_Work required_
Each of the entries below needs to be given again exactly.

BEGIN

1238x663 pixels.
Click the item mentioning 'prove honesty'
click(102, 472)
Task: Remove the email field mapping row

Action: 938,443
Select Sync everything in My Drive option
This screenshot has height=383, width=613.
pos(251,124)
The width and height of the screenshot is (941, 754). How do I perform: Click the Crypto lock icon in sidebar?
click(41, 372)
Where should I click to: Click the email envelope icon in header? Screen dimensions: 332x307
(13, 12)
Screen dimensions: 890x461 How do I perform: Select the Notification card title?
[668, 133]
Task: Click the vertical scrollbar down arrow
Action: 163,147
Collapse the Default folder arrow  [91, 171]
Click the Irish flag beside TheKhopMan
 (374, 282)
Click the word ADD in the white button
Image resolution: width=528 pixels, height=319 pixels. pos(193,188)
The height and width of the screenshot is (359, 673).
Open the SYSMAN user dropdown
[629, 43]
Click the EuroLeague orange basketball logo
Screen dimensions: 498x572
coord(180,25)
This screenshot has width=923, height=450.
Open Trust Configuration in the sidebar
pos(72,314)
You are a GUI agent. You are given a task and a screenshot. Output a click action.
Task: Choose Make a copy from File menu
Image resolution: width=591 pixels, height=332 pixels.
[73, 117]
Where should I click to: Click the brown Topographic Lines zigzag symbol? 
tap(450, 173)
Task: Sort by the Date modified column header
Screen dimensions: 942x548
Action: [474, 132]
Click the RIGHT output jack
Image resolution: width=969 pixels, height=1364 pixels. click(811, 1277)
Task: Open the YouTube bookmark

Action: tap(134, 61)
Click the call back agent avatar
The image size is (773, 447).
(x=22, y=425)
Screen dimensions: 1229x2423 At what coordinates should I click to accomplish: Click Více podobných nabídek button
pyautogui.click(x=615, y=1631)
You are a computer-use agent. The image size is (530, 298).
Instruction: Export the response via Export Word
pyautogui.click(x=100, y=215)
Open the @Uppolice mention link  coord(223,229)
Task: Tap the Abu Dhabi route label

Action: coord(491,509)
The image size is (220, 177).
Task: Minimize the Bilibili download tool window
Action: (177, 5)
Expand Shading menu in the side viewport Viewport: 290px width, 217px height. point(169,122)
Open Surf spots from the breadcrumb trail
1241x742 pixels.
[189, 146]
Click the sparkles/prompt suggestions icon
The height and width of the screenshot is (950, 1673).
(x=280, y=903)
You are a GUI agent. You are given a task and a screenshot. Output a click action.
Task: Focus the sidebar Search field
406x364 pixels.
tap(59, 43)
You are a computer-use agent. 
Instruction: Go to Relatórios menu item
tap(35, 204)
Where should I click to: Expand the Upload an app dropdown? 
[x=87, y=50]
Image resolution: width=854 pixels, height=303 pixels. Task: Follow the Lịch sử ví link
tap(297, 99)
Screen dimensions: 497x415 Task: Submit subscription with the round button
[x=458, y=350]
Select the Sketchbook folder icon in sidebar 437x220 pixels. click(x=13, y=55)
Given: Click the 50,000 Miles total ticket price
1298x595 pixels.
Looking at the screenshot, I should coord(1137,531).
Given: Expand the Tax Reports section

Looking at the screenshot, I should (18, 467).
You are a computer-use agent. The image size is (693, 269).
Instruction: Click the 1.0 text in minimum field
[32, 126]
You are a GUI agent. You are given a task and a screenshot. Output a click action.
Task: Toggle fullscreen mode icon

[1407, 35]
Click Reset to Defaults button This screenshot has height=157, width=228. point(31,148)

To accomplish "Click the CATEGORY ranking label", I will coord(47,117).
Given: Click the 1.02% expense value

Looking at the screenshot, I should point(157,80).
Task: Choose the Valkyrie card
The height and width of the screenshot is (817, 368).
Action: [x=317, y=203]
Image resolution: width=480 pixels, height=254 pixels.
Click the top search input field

END

_Solution to this task_
1238x663 pixels.
Click the item mentioning 'prove honesty'
click(102, 472)
Task: Remove the email field mapping row

Action: 938,443
Select Sync everything in My Drive option
This screenshot has height=383, width=613.
pos(251,124)
The width and height of the screenshot is (941, 754). How do I perform: Click the Crypto lock icon in sidebar?
click(41, 372)
Where should I click to: Click the email envelope icon in header? Screen dimensions: 332x307
(13, 12)
Screen dimensions: 890x461 How do I perform: Select the Notification card title?
[668, 133]
Task: Click the vertical scrollbar down arrow
Action: 163,147
Collapse the Default folder arrow  [91, 171]
Click the Irish flag beside TheKhopMan
 (374, 282)
Click the word ADD in the white button
Image resolution: width=528 pixels, height=319 pixels. pos(193,188)
The height and width of the screenshot is (359, 673).
Open the SYSMAN user dropdown
[629, 43]
Click the EuroLeague orange basketball logo
Screen dimensions: 498x572
coord(180,25)
This screenshot has width=923, height=450.
Open Trust Configuration in the sidebar
pos(72,314)
You are a GUI agent. You are given a task and a screenshot. Output a click action.
Task: Choose Make a copy from File menu
Image resolution: width=591 pixels, height=332 pixels.
[73, 117]
Where should I click to: Click the brown Topographic Lines zigzag symbol? 
tap(450, 173)
Task: Sort by the Date modified column header
Screen dimensions: 942x548
Action: [474, 132]
Click the RIGHT output jack
Image resolution: width=969 pixels, height=1364 pixels. click(811, 1277)
Task: Open the YouTube bookmark

Action: tap(134, 61)
Click the call back agent avatar
The image size is (773, 447).
(x=22, y=425)
Screen dimensions: 1229x2423 At what coordinates should I click to accomplish: Click Více podobných nabídek button
pyautogui.click(x=615, y=1631)
You are a computer-use agent. The image size is (530, 298).
Instruction: Export the response via Export Word
pyautogui.click(x=100, y=215)
Open the @Uppolice mention link  coord(223,229)
Task: Tap the Abu Dhabi route label

Action: coord(491,509)
The image size is (220, 177).
Task: Minimize the Bilibili download tool window
Action: (177, 5)
Expand Shading menu in the side viewport Viewport: 290px width, 217px height. point(169,122)
Open Surf spots from the breadcrumb trail
1241x742 pixels.
[189, 146]
Click the sparkles/prompt suggestions icon
The height and width of the screenshot is (950, 1673).
(x=280, y=903)
You are a GUI agent. You are given a task and a screenshot. Output a click action.
Task: Focus the sidebar Search field
406x364 pixels.
tap(59, 43)
You are a computer-use agent. 
Instruction: Go to Relatórios menu item
tap(35, 204)
Where should I click to: Expand the Upload an app dropdown? 
[x=87, y=50]
Image resolution: width=854 pixels, height=303 pixels. Task: Follow the Lịch sử ví link
tap(297, 99)
Screen dimensions: 497x415 Task: Submit subscription with the round button
[x=458, y=350]
Select the Sketchbook folder icon in sidebar 437x220 pixels. click(x=13, y=55)
Given: Click the 50,000 Miles total ticket price
1298x595 pixels.
Looking at the screenshot, I should coord(1137,531).
Given: Expand the Tax Reports section

Looking at the screenshot, I should (18, 467).
You are a computer-use agent. The image size is (693, 269).
Instruction: Click the 1.0 text in minimum field
[32, 126]
You are a GUI agent. You are given a task and a screenshot. Output a click action.
Task: Toggle fullscreen mode icon

[1407, 35]
Click Reset to Defaults button This screenshot has height=157, width=228. point(31,148)

To accomplish "Click the CATEGORY ranking label", I will coord(47,117).
Given: Click the 1.02% expense value

Looking at the screenshot, I should point(157,80).
Task: Choose the Valkyrie card
The height and width of the screenshot is (817, 368).
Action: [x=317, y=203]
Image resolution: width=480 pixels, height=254 pixels.
Click the top search input field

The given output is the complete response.